Volume 22 - Article 18 | Pages 539-548
Arthur Roger Thatcher's contributions to longevity research: A Reflexion
|Date received:||09 Mar 2010|
|Date published:||30 Mar 2010|
|Keywords:||centenarians, compression of mortality, Kannisto-Thatcher Database, longevity, M-Project, old age mortality, supercentenarians|
|Additional files:||1 Roger Thatcher in 2004 (JPG file, 936 kB)|
|2 Roger with his family his wife Betty and daughters Sue and Jill in 2000 (JPG file, 196 kB)|
|3 Roger and JM Robine at the first meeting of the M-Project in London in 2005 (JPG file, 558 kB)|
|4 Roger with SL Cheung at lunch after the last M-Project meeting in London in 2008 (JPG file, 3 MB)|
Arthur Roger Thatcher, CB, died in London on February 13, 2010, at 83 years of age. He was actively engaged in demographic research until his death. One of his last papers, The Compression of Deaths above the Mode, is published in this volume of Demographic Research (Thatcher et al., 2010). Roger signed the copyright agreement for the paper on January 24, just a few weeks before his death. Another contribution will appear in a forthcoming monograph entitled Supercentenarians (Maier et al., 2010). In this note, we, the co-authors of his Demographic Research paper, will briefly review his remarkable research accomplishments.
Roger Thatcher was born in Birmingham in 1926. He worked for 26 years as a statistician in several national government offices. Later, he served as Registrar General for England and Wales, and was Director of the Office of Population Censuses and Survey (OPCS) from 1978 to 1986. A short description of his professional career up to his retirement can be found in Population Trends (1986).

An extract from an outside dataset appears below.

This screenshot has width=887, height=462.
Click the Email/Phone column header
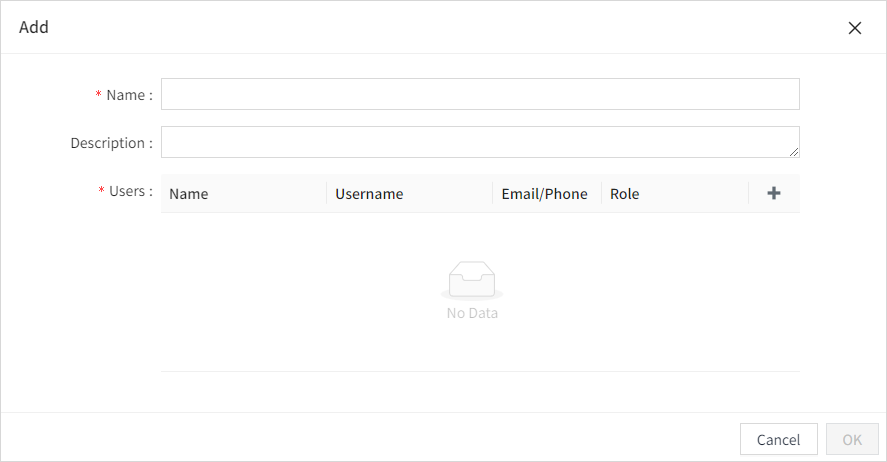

He had a long-standing affinity for the history of actuarial sciences and statistics in England, taking particular interest in the early years of the Statistical Society of London, and helping to compile extracts from its 1830s Proceedings (see Boreham et al., 1988 and Rosenbaum, 2001). He published a historical abstract (1970) of British labour-force statistics back to 1886. Thatcher was also a scientist with broad interests, publishing papers in a wide range of fields, such as archaeology, mathematics (number theory), and cosmology (1972, 1973 and 1982).